Supplied text:
╔══
Lakshmi is a 1953 Indian Tamil-language drama film directed by K. B. Nagabhushanam and produced by P. Kannamba. The latter stars as the female lead, with Manohar as the male lead. It was released on 19 December 1953.

Plot

Cast 
Credits adapted from song book.

Male cast
 Manohar as Chandran
 L. Narayana Rao as Kandasami
 C. V. V. Panthulu as Narayanasami
 Friend Ramasami as Shankara Iyer
 Chandra Babu as Venkatesan
 T. K. Ramachandran as Balu
 T. V. Sethuraman as Kaseem
 Duraisami as Mister Chidambaram
 Gopalachari as Police Inspector

Female cast
 Kannamba as Lakshmi
 Vanaja as Thara
 M. Saroja as Parvathi
 C. K. Saraswathi as Kanthamma
 Venu Bai as Rangamma
 Rajalakshmi as Velayi
 Kamala as Dancer

Supported by
Lakshmi, Sridevi, Shanthakumari Jayashree, and Seshakumari.
╚══
Recorded data:
╔══
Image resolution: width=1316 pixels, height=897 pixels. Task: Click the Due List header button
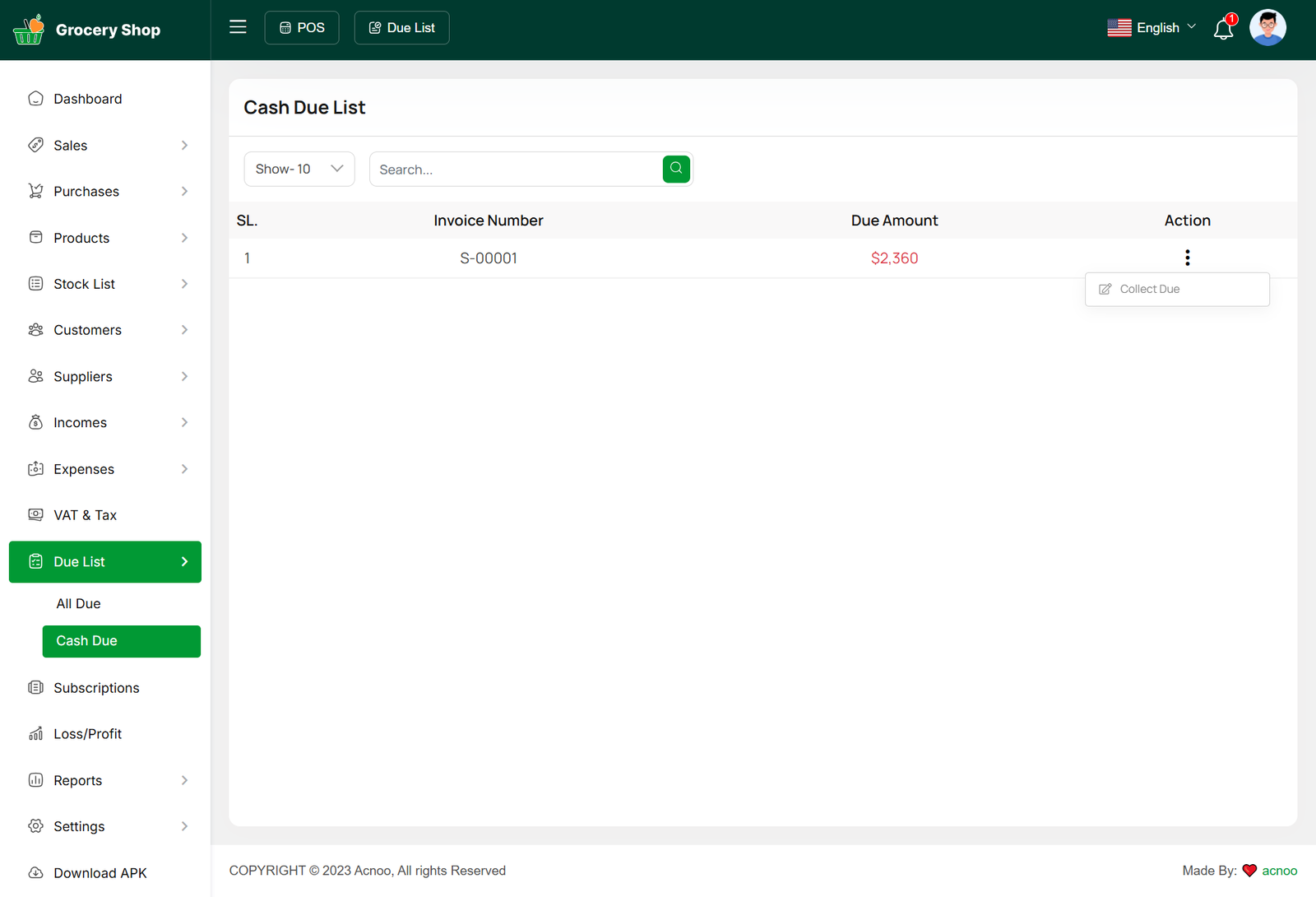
╚══
List of tasks:
**a.** In the Lakshmi film text, rewrite the stretch from "Lakshmi is a" through "19 December 1953.", substituting "thriller" for "drama".
**b.** From the Lakshmi film text, list every performer named under the heading "Female cast".
**c.** Answer from the Lakshmi film text:
(i) Who directed the film?
(ii) Which actor plays Venkatesan?
(iii) On what date was the film released?

Task-by-task results:
**a.**
Lakshmi is a 1953 Indian Tamil-language thriller film directed by K. B. Nagabhushanam and produced by P. Kannamba. The latter stars as the female lead, with Manohar as the male lead. It was released on 19 December 1953.

**b.**
Kannamba
Vanaja
M. Saroja
C. K. Saraswathi
Venu Bai
Rajalakshmi
Kamala

**c.**
(i) K. B. Nagabhushanam
(ii) Chandra Babu
(iii) 19 December 1953